Labour says it is committed to backing an amendment to deliver a fresh Brexit referendum, in a significant shift in the party’s much-criticised policy.
Jeremy Corbyn will tell a meeting of the party’s MPs that the move would “prevent a damaging Tory Brexit being forced on the country”.
However, it was unclear – from the statement issued by the Labour leader – whether Mr Corbyn was pledging to back a referendum on Theresa May’s deal, or on its own Brexit proposals.
The announcement made no mention of an amendment, to be tabled by two Labour backbenchers, which would allow the prime minister’s deal to pass – subject to a fresh public vote.
Furthermore, Mr Corbyn also announced that Labour would first push its own five-point plan for a softer Brexit, including customs union membership, in a vote on Wednesday.
Nevertheless, the move was welcomed by the People’s Vote campaign, as a big step in the right direction
“It is welcome news that the Labour party is now, at long last, signalling it will accept the principle of giving the public the final say on Brexit,” said David Lammy, a Labour supporter.
“These are dangerous times for the Labour Party and our country. Jeremy Corbyn is today taking the first step to reunite our party by showing he is listening to our voters and members on this, the biggest issue of our time.”
Crucially, Keir Starmer, Labour’s Brexit spokesman, suggested the party would back a further referendum if its “alternative plan” was rejected this week.
“If parliament rejects our plan, then Labour will deliver on the promise we made at our annual conference and support a public vote,” he tweeted.
If Labour does throw its weight behind a Final Say referendum, it could deliver a Commons majority – although not definitely, because some of its MPs would refuse to back it.
Mr Corbyn himself said: “The prime minister is recklessly running down the clock, in an attempt to force MPs to choose between her botched deal and a disastrous no-deal. We cannot and will not accept.”
He confirmed Labour would back the Cooper-Letwin amendment, designed to force the prime minister to seek an Article 50 extension if her deal does not pass the Commons by the middle of March.
And he said: “One way or another, we will do everything in our power to prevent no-deal and oppose a damaging Tory Brexit based on Theresa May’s overwhelmingly rejected deal.

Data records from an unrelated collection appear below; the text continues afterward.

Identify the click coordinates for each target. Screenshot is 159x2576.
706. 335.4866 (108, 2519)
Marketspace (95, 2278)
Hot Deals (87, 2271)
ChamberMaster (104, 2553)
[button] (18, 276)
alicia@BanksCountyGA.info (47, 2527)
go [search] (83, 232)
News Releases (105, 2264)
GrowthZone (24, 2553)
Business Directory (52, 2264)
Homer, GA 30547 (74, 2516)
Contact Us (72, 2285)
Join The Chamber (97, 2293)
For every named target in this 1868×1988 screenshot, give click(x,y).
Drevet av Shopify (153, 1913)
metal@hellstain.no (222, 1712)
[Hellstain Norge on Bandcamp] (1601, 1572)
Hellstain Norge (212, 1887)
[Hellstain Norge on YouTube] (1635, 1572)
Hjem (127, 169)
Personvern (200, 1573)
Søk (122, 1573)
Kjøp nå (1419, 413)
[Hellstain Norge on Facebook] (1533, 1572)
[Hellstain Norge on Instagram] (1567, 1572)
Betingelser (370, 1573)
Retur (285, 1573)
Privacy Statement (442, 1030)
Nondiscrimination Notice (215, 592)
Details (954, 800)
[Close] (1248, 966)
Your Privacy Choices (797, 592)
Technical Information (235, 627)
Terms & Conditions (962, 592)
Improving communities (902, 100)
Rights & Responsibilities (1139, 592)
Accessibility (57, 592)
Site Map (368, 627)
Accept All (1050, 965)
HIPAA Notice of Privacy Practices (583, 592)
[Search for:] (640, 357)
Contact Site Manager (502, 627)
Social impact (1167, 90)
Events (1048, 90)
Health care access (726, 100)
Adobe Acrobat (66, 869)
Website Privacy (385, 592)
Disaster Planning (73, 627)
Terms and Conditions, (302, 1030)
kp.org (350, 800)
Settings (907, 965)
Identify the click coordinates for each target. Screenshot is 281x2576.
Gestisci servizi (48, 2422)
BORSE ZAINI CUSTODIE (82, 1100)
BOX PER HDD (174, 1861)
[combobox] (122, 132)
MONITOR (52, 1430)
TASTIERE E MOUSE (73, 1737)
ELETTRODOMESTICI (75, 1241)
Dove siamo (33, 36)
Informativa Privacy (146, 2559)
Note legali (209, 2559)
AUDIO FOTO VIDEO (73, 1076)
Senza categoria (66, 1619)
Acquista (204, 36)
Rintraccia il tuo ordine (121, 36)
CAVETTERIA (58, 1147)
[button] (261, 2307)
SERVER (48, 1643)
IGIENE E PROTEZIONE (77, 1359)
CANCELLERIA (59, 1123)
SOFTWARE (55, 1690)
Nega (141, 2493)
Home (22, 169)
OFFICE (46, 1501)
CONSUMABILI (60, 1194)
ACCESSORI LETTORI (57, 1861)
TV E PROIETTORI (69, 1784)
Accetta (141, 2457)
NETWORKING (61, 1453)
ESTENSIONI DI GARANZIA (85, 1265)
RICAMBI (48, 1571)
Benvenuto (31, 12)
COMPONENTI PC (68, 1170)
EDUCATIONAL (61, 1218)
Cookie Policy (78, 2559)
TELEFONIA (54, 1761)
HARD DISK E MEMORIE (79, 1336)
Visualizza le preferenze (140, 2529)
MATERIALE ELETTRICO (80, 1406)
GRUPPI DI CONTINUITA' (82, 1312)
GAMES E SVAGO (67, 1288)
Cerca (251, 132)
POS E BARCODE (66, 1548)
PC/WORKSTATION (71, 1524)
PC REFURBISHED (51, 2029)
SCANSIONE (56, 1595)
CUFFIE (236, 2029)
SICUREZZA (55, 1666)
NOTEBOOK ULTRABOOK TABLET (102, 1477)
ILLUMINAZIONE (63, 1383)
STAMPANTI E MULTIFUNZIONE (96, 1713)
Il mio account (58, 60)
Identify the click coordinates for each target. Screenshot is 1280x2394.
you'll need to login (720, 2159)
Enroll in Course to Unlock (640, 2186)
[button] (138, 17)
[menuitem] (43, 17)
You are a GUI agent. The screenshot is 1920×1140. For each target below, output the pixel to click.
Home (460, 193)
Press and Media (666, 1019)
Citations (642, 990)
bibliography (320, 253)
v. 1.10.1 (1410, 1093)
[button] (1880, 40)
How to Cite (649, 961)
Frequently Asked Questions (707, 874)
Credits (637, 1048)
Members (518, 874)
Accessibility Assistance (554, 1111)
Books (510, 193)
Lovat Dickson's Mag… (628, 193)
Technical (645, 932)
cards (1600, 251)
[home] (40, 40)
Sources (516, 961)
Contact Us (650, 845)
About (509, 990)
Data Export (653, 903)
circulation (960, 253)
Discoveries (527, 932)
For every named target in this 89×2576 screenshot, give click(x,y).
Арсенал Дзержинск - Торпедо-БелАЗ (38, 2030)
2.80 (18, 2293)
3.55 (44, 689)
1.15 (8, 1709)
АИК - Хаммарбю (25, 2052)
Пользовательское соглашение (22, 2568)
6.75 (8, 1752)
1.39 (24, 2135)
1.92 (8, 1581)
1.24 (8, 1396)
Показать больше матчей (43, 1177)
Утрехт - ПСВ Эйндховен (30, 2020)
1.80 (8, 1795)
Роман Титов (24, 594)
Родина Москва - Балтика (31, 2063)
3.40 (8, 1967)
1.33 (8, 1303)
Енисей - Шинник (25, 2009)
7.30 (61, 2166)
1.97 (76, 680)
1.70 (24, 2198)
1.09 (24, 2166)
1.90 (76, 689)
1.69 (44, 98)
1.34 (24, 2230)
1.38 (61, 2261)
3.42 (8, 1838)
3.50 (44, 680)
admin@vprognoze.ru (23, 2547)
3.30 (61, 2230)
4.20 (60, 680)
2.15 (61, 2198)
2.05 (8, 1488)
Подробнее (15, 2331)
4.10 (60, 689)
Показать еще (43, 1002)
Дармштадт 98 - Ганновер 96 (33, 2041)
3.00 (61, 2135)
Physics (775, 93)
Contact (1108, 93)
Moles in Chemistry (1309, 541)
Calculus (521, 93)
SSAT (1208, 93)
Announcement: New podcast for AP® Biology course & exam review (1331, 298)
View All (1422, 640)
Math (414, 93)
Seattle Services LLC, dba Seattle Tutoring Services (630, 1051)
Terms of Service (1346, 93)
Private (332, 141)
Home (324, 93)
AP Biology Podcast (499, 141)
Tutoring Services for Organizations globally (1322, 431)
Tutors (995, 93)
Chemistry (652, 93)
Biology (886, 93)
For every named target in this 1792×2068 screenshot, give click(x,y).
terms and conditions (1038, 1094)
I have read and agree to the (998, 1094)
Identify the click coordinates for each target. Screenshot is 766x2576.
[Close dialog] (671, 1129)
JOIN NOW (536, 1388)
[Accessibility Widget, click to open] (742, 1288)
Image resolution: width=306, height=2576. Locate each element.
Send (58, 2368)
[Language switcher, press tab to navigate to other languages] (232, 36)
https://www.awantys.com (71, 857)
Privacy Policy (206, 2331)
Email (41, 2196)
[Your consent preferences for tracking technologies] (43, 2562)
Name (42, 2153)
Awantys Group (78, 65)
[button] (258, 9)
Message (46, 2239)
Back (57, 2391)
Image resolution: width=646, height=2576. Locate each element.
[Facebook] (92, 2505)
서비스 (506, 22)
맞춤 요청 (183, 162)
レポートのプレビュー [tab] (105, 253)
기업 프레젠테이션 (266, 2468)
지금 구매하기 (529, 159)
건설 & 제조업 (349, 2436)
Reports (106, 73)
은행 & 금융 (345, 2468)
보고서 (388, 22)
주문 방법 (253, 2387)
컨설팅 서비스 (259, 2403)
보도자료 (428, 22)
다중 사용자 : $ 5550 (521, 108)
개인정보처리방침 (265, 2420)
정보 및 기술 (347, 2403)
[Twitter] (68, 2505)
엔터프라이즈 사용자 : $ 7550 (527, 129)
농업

“That’s why, in line with our conference policy, we are committed to also putting forward or supporting an amendment in favour of a public vote to prevent a damaging Tory Brexit being forced on the country.”
Sadiq Khan, London’s Labour mayor, said: “I welcome Jeremy Corbyn's move tonight to commit to putting forward, or supporting, an amendment in favour of a public vote. It is the right decision.”